◆ TO-DO LIST ◆
(a) What objective does the model header in the LightGBM model thread list?
(b) Go on with the LightGBM model thread, picking up after its final sentence.

◆ PASSAGE GIVEN ◆
Closed casassg closed 5 months ago
Thanks for raising the issue. I'd like to start working on a fix soon.
Question: In the model repository, did you put the LightGBM model file (model.txt
) or the converted Treelite checkpoint file (checkpoint.tl
) ?
@hcho3 its a model.txt exported. In case its useful here's the head
tree
version=v3
num_class=1
num_tree_per_iteration=1
label_index=0
max_feature_idx=234
objective=binary sigmoid:1
@casassg When you say "export", do you mean exporting the model from LightGBM, or exporting it from Treelite? Can you post the code snippet for exporting the model?
I mean its saving the lightgbm model:
model: lgb.LGBMModel
model.booster_.save_model(tmp_model_file)
@casassg Apologies for the delay. I recently began troubleshooting the issue. I am currently having trouble reproducing the error on my end. Can you look at my setup and see how it differs from yours?

◆ GIVEN DATA ◆

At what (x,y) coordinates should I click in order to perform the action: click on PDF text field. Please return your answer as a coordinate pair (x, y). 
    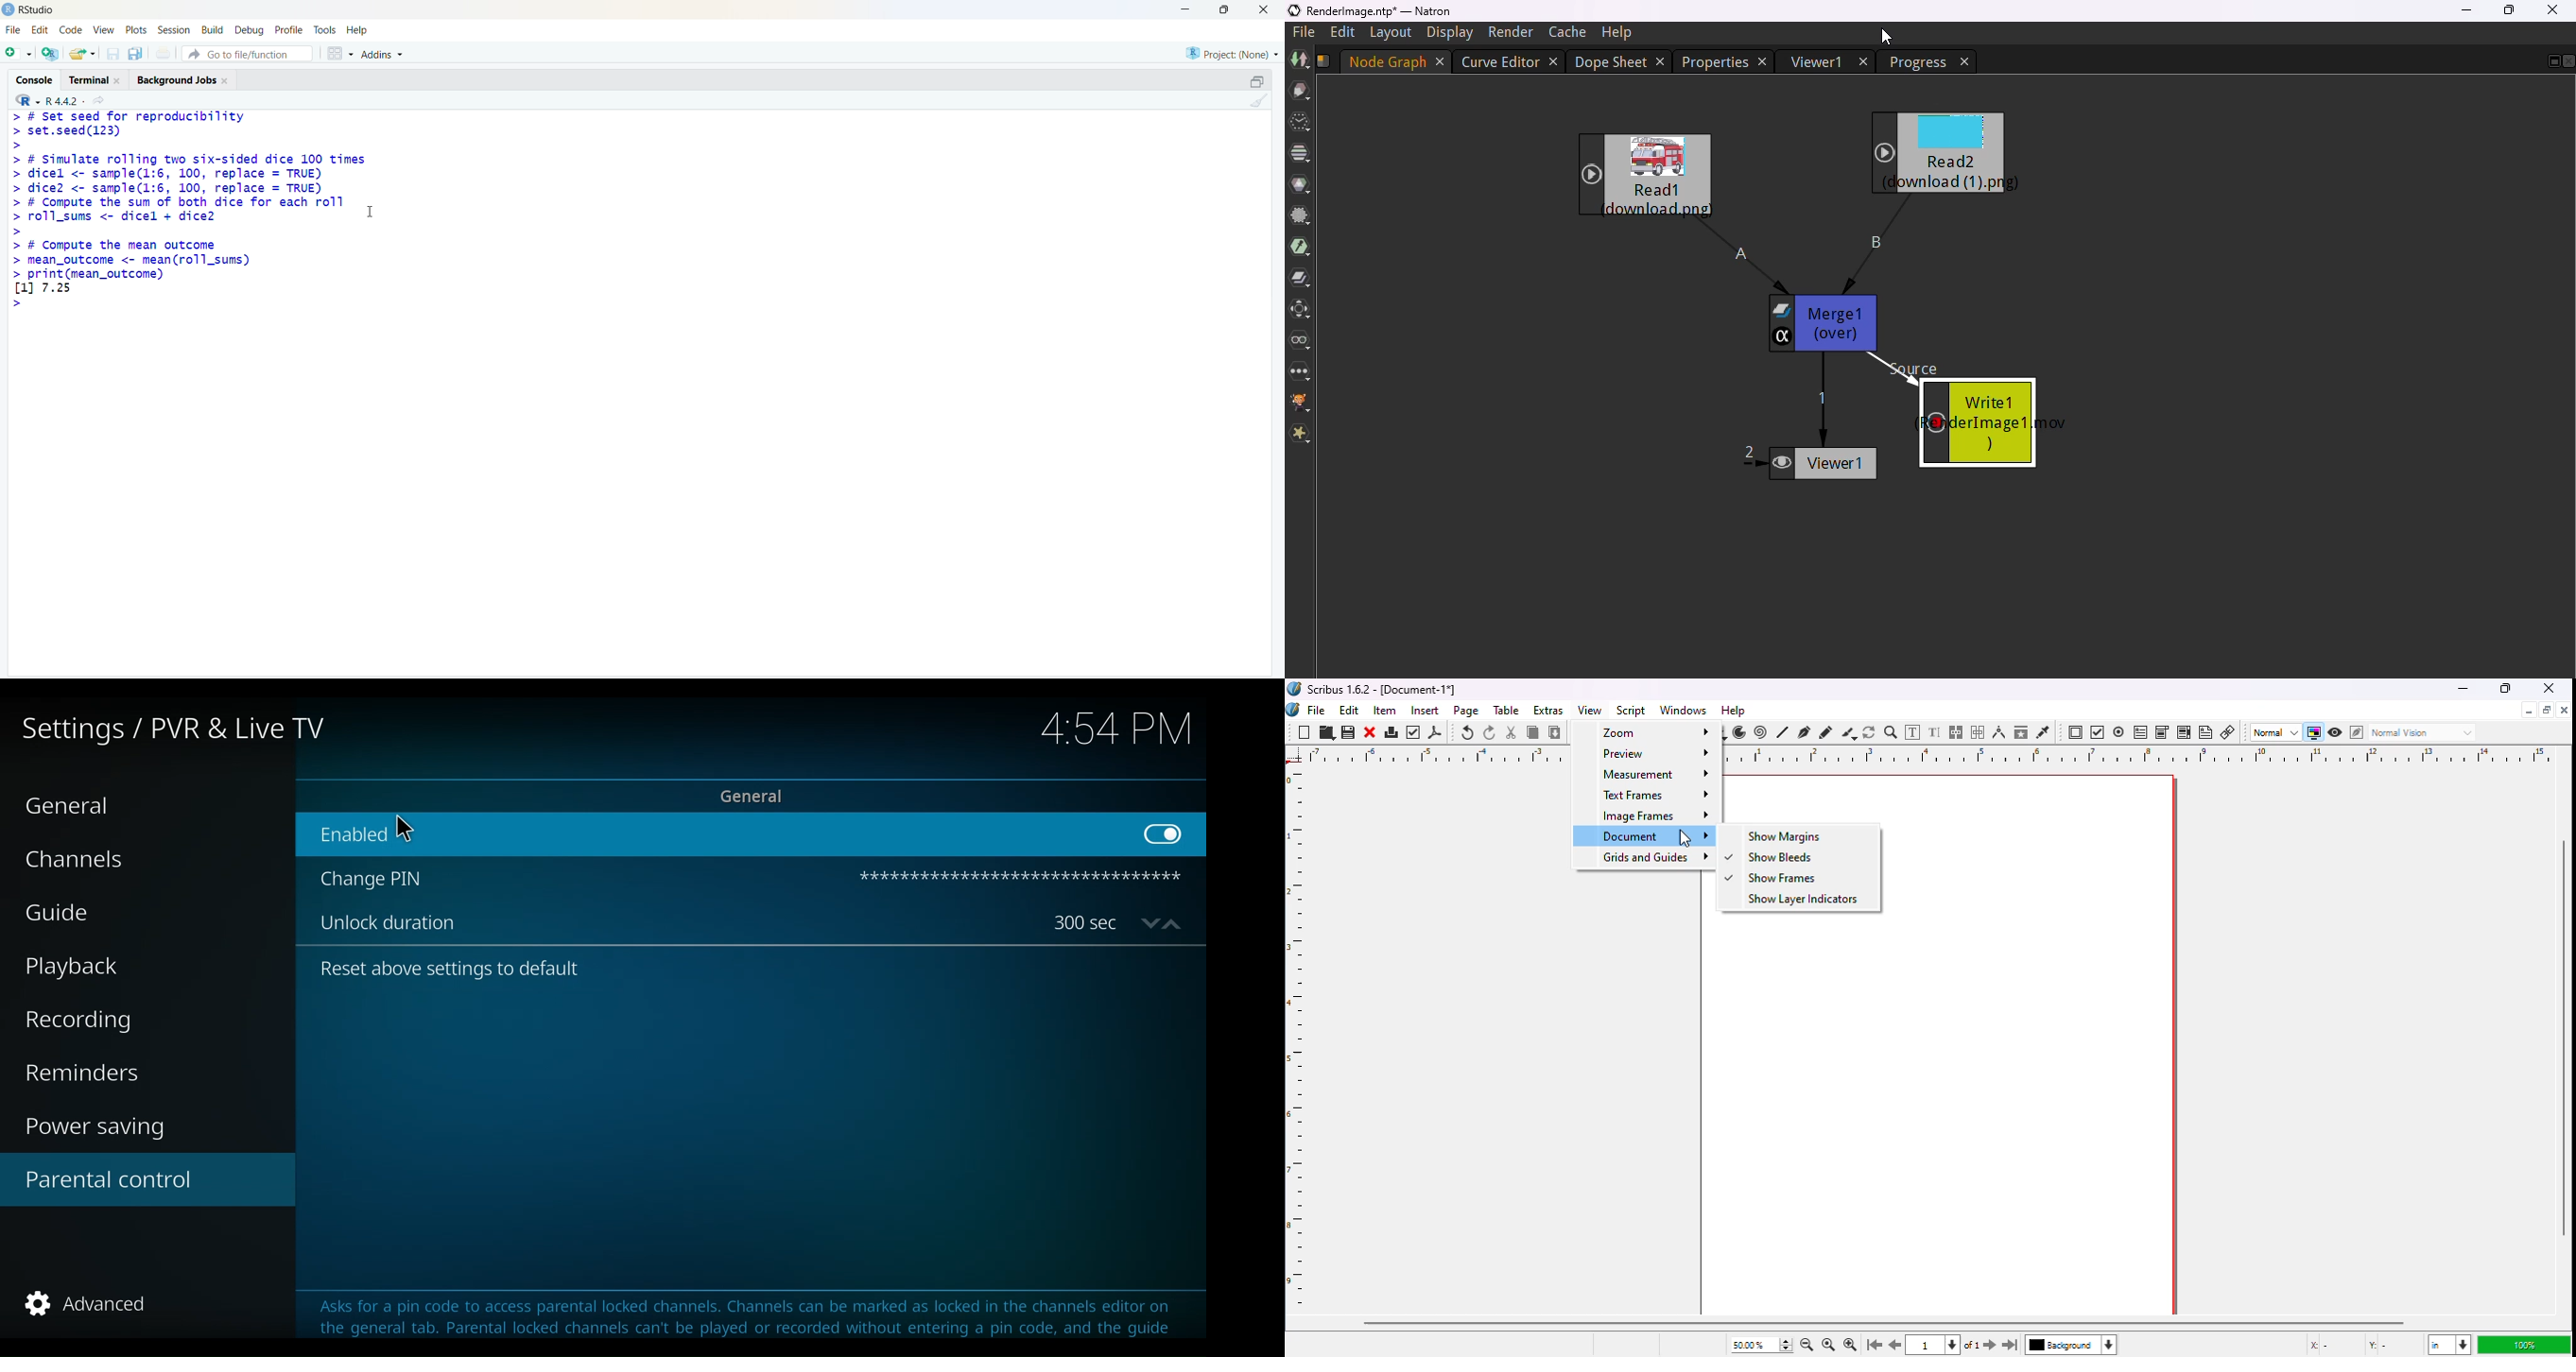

◆ ANSWERS PROVIDED ◆
(a) binary sigmoid:1

(b)
Training script, using LightGBM 4.4.0 and scikit-learn 1.4.1:
import lightgbm
from sklearn.datasets import make_classification
X, y = make_classification(n_samples=1000, n_features=235, n_informative=200)
print(X.dtype, y.dtype) # Prints: float64 int64
dtrain = lightgbm.Dataset(X, label=y)
params = {
"num_leaves": 31,
"metric": "binary_logloss",
"objective": "binary",
}
bst = lightgbm.train(
params,
dtrain,
num_boost_round=10,
valid_sets=[dtrain],
valid_names=["train"],
callbacks=[lightgbm.log_evaluation()],
)
bst.save_model("example/1/model.txt")
First few lines of model.txt
:
tree
version=v4
num_class=1
num_tree_per_iteration=1
label_index=0
max_feature_idx=234
objective=binary sigmoid:1
Triton-FIL model configuration (config.pbtxt
):
backend: "fil"
max_batch_size: 512
dynamic_batching {}
instance_group [{ kind: KIND_AUTO }]
input [
{
name: "input__0"
data_type: TYPE_FP32
dims: [235]
}
]
output [
{
name: "output__0"
data_type: TYPE_FP32
dims: [1]
},
{
name: "treeshap_output"
data_type: TYPE_FP32
dims: [236]
}
]
parameters [
{
key: "model_type"
value: { string_value: "lightgbm" }
},
{
key: "output_class"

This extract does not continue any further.